## [WHAT IS BEING ASKED]
From the first line through the last, transcribe the listing word for word.

————————

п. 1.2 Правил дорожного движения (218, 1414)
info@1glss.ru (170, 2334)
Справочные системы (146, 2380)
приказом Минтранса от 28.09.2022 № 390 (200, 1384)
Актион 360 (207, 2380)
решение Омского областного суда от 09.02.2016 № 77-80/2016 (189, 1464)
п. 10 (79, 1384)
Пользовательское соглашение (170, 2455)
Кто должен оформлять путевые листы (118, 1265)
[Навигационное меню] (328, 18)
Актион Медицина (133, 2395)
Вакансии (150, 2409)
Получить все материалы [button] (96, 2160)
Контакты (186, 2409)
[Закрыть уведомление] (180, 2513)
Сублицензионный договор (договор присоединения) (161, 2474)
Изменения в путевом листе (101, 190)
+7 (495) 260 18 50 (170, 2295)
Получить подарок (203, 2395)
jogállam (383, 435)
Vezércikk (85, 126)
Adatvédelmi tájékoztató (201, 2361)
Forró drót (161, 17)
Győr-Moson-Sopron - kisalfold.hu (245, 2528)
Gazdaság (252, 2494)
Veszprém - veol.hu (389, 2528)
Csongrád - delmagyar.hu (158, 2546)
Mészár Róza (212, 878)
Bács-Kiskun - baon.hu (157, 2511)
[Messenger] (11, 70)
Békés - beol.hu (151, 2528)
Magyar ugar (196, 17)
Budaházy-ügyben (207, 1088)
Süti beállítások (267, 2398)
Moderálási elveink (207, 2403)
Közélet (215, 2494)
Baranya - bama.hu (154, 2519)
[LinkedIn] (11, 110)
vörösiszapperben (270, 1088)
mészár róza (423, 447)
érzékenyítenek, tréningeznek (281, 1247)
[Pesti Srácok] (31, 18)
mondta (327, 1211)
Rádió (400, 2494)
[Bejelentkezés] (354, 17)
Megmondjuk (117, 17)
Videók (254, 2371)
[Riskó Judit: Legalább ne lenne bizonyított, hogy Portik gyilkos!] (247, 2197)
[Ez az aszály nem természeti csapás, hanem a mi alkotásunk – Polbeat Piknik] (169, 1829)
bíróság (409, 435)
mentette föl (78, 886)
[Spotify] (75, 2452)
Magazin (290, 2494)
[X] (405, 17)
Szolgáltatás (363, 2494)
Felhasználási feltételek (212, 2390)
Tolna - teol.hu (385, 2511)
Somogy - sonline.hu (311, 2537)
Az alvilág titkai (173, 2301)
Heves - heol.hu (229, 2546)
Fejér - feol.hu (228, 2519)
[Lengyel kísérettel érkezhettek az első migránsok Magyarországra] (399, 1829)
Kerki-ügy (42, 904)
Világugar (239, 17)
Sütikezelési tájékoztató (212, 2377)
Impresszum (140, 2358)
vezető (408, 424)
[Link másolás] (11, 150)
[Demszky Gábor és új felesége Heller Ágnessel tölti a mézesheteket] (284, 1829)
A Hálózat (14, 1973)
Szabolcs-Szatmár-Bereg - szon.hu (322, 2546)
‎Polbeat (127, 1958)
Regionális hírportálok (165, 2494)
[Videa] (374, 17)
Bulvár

————————

## [EXERCISE SOLUTION]
п. 1.2 Правил дорожного движения (218, 1414)
info@1glss.ru (170, 2334)
Справочные системы (146, 2380)
приказом Минтранса от 28.09.2022 № 390 (200, 1384)
Актион 360 (207, 2380)
решение Омского областного суда от 09.02.2016 № 77-80/2016 (189, 1464)
п. 10 (79, 1384)
Пользовательское соглашение (170, 2455)
Кто должен оформлять путевые листы (118, 1265)
[Навигационное меню] (328, 18)
Актион Медицина (133, 2395)
Вакансии (150, 2409)
Получить все материалы [button] (96, 2160)
Контакты (186, 2409)
[Закрыть уведомление] (180, 2513)
Сублицензионный договор (договор присоединения) (161, 2474)
Изменения в путевом листе (101, 190)
+7 (495) 260 18 50 (170, 2295)
Получить подарок (203, 2395)
jogállam (383, 435)
Vezércikk (85, 126)
Adatvédelmi tájékoztató (201, 2361)
Forró drót (161, 17)
Győr-Moson-Sopron - kisalfold.hu (245, 2528)
Gazdaság (252, 2494)
Veszprém - veol.hu (389, 2528)
Csongrád - delmagyar.hu (158, 2546)
Mészár Róza (212, 878)
Bács-Kiskun - baon.hu (157, 2511)
[Messenger] (11, 70)
Békés - beol.hu (151, 2528)
Magyar ugar (196, 17)
Budaházy-ügyben (207, 1088)
Süti beállítások (267, 2398)
Moderálási elveink (207, 2403)
Közélet (215, 2494)
Baranya - bama.hu (154, 2519)
[LinkedIn] (11, 110)
vörösiszapperben (270, 1088)
mészár róza (423, 447)
érzékenyítenek, tréningeznek (281, 1247)
[Pesti Srácok] (31, 18)
mondta (327, 1211)
Rádió (400, 2494)
[Bejelentkezés] (354, 17)
Megmondjuk (117, 17)
Videók (254, 2371)
[Riskó Judit: Legalább ne lenne bizonyított, hogy Portik gyilkos!] (247, 2197)
[Ez az aszály nem természeti csapás, hanem a mi alkotásunk – Polbeat Piknik] (169, 1829)
bíróság (409, 435)
mentette föl (78, 886)
[Spotify] (75, 2452)
Magazin (290, 2494)
[X] (405, 17)
Szolgáltatás (363, 2494)
Felhasználási feltételek (212, 2390)
Tolna - teol.hu (385, 2511)
Somogy - sonline.hu (311, 2537)
Az alvilág titkai (173, 2301)
Heves - heol.hu (229, 2546)
Fejér - feol.hu (228, 2519)
[Lengyel kísérettel érkezhettek az első migránsok Magyarországra] (399, 1829)
Kerki-ügy (42, 904)
Világugar (239, 17)
Sütikezelési tájékoztató (212, 2377)
Impresszum (140, 2358)
vezető (408, 424)
[Link másolás] (11, 150)
[Demszky Gábor és új felesége Heller Ágnessel tölti a mézesheteket] (284, 1829)
A Hálózat (14, 1973)
Szabolcs-Szatmár-Bereg - szon.hu (322, 2546)
‎Polbeat (127, 1958)
Regionális hírportálok (165, 2494)
[Videa] (374, 17)
Bulvár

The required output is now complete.